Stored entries
■ ■ ■ ■ ■ ■ ■
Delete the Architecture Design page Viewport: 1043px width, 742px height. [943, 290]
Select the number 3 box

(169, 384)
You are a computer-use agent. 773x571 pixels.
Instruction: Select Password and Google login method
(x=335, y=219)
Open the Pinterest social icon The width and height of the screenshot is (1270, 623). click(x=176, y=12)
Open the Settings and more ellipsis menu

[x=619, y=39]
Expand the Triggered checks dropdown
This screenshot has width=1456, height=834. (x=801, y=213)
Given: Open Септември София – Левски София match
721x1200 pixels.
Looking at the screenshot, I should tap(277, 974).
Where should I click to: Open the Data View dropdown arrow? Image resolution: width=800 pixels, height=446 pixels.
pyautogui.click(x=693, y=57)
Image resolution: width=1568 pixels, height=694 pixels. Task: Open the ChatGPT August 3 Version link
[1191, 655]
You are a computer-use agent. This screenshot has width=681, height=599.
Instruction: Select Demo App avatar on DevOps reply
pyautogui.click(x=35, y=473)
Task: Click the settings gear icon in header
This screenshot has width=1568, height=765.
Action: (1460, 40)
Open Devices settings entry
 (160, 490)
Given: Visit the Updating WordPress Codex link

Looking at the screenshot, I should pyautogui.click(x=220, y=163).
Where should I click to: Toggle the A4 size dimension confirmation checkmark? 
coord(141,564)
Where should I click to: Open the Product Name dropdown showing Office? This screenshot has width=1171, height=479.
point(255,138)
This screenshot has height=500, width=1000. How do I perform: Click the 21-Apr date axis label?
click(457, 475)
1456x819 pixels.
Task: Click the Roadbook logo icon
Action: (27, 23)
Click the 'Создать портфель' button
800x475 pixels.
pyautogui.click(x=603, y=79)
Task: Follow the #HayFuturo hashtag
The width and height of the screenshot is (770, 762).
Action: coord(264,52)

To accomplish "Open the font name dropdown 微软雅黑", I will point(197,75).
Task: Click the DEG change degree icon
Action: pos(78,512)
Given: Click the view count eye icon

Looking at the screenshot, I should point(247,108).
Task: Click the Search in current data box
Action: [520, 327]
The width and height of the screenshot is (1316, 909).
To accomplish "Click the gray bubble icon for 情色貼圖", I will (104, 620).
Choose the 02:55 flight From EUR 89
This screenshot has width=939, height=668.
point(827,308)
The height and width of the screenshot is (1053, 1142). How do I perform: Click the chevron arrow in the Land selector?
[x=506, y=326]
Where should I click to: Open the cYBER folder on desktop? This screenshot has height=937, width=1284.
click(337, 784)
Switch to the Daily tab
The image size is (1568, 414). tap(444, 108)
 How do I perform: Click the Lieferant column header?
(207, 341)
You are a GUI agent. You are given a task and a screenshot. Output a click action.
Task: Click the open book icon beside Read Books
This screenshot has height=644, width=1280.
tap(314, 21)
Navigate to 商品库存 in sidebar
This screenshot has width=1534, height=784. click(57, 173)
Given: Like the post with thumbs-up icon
■ ■ ■ ■ ■ ■ ■
• [Assigned task]: Take the line that contains "Switch to the Daily tab" and each line after it down to the last of the records, and retype them exactly; add nothing else.

• [Exercise solution]:
Switch to the Daily tab
The image size is (1568, 414). tap(444, 108)
 How do I perform: Click the Lieferant column header?
(207, 341)
You are a GUI agent. You are given a task and a screenshot. Output a click action.
Task: Click the open book icon beside Read Books
This screenshot has height=644, width=1280.
tap(314, 21)
Navigate to 商品库存 in sidebar
This screenshot has width=1534, height=784. click(57, 173)
Given: Like the post with thumbs-up icon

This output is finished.